Study text:
--------------------------------------------------

In 1992, Iommi appeared at The Freddie Mercury Tribute Concert, playing four songs with the remaining members of Queen and other guest artists. Geezer Butler also returned to Sabbath that year. In the following year Iommi teamed up with fellow Black Country band Diamond Head and co-wrote the song "Starcrossed (Lovers in the Night)" for their 1993 Death and Progress album. At Osbourne's "farewell" concert at Costa Mesa in 1992, Dio refused to perform and abruptly left the band. As a result, Rob Halford was recruited to perform as the vocalist for two gigs (Halford also sang at one of the dates on the 2004 Ozzfest tour, when Osbourne could not perform due to bronchitis). Following Osbourne's solo set, the show concluded with the other members of the original Black Sabbath line-up joining for a 4-song reunion.

Black Sabbath went on to record two further albums with Tony Martin before the original line-up reunited as a touring band in 1997. While Bill Ward played at the two initial reunion shows at Birmingham NEC in December 1997, he was not present for the following two reunion tours, his second absence due to a heart attack. Ward was replaced by Mike Bordin and then Vinny Appice.

--------------------------------------------------

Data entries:
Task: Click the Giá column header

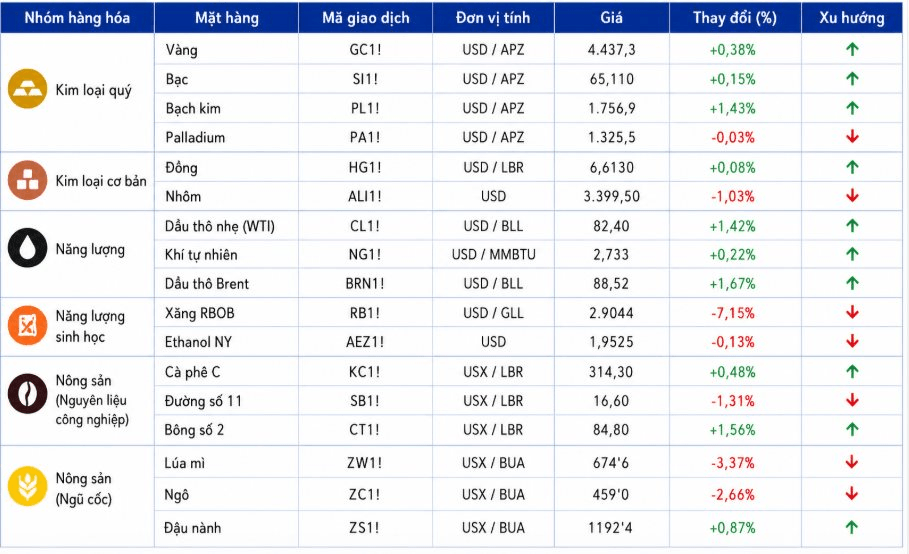Action: [x=612, y=18]
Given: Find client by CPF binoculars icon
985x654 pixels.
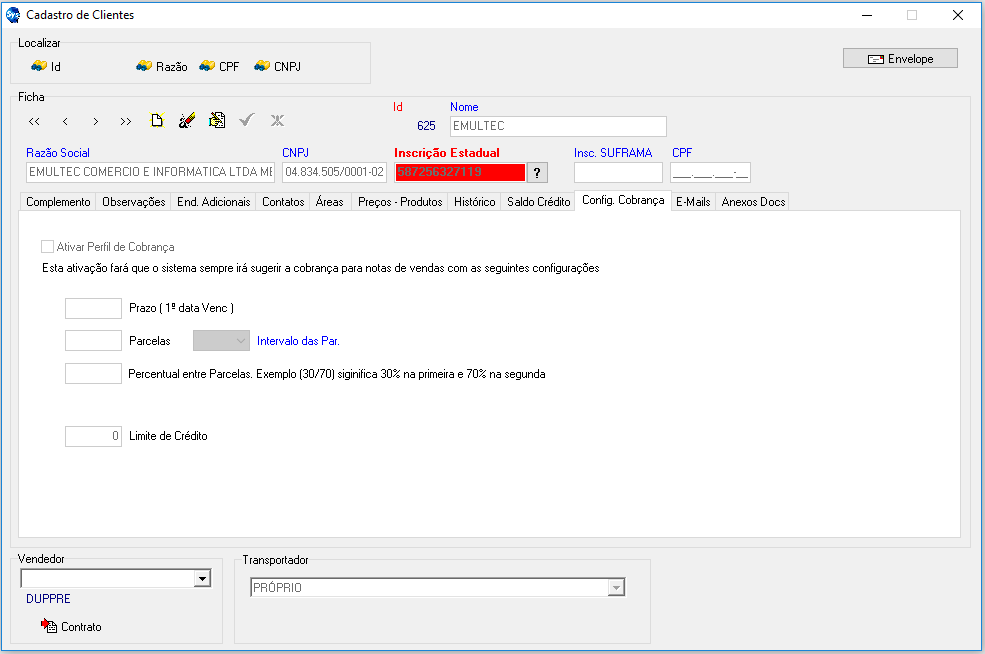Looking at the screenshot, I should [x=207, y=66].
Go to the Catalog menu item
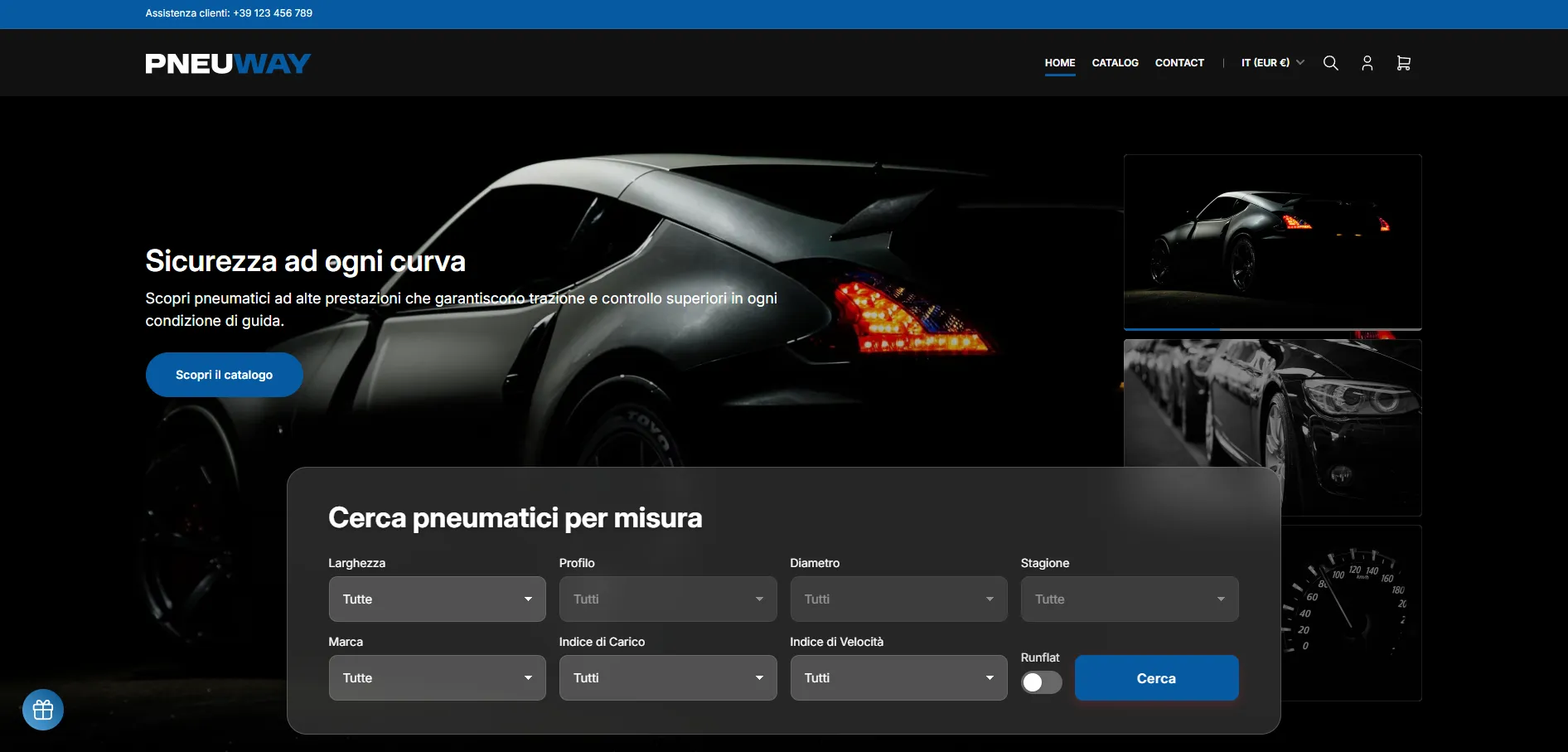The image size is (1568, 752). click(1115, 63)
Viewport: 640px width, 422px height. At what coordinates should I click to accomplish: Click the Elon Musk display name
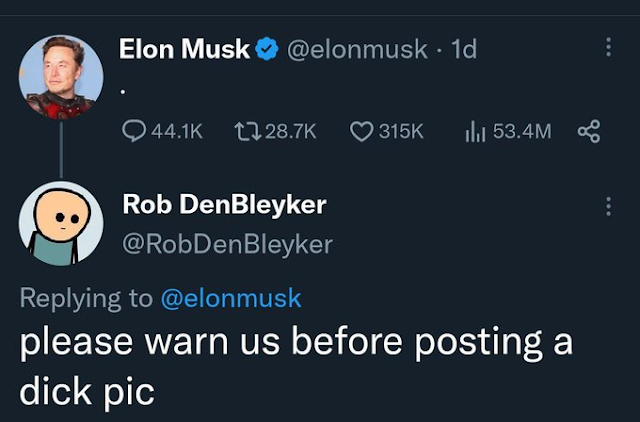(184, 49)
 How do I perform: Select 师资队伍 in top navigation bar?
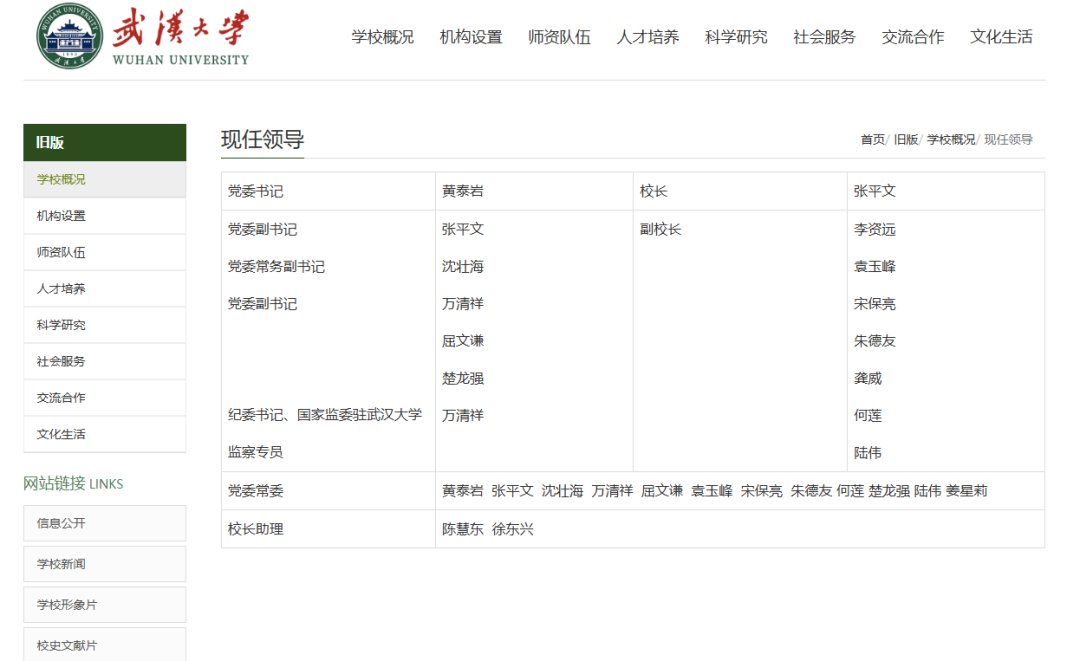coord(559,37)
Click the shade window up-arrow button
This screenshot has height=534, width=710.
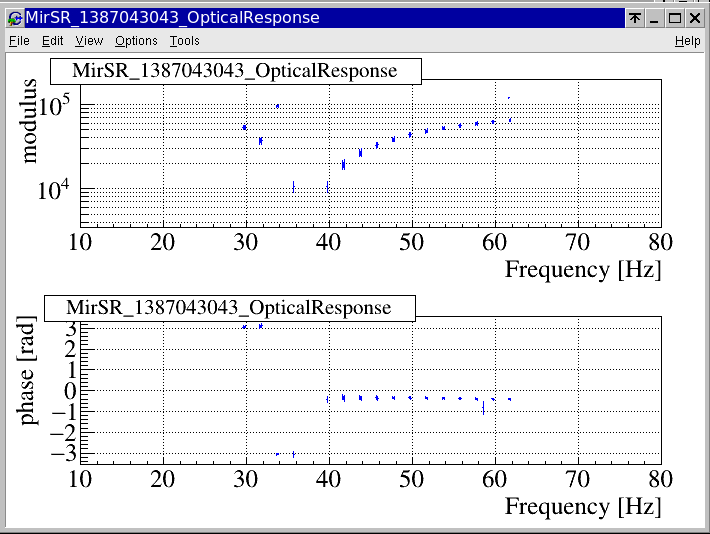tap(635, 18)
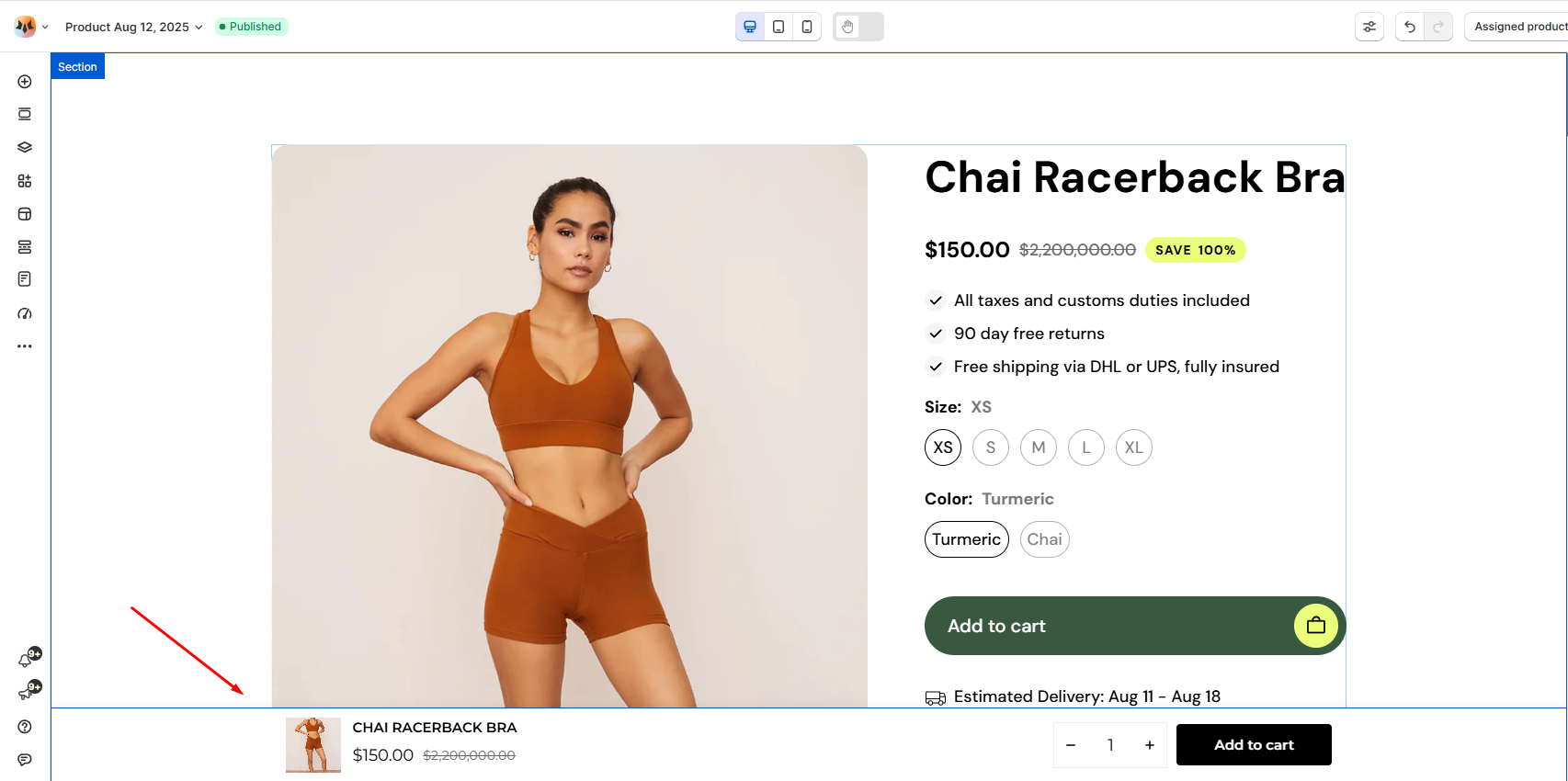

--------------------------------------------------

Tasks and exercises:
1: In the Black Sabbath text, edit everything from "In 1992, Iommi" down to "a 4-song reunion." so that "gigs" becomes "shows".
2: In the Black Sabbath text, who replaced Bill Ward on the reunion tours?

Answers to the tasks:
1:
In 1992, Iommi appeared at The Freddie Mercury Tribute Concert, playing four songs with the remaining members of Queen and other guest artists. Geezer Butler also returned to Sabbath that year. In the following year Iommi teamed up with fellow Black Country band Diamond Head and co-wrote the song "Starcrossed (Lovers in the Night)" for their 1993 Death and Progress album. At Osbourne's "farewell" concert at Costa Mesa in 1992, Dio refused to perform and abruptly left the band. As a result, Rob Halford was recruited to perform as the vocalist for two shows (Halford also sang at one of the dates on the 2004 Ozzfest tour, when Osbourne could not perform due to bronchitis). Following Osbourne's solo set, the show concluded with the other members of the original Black Sabbath line-up joining for a 4-song reunion.

2: Mike Bordin, and then Vinny Appice.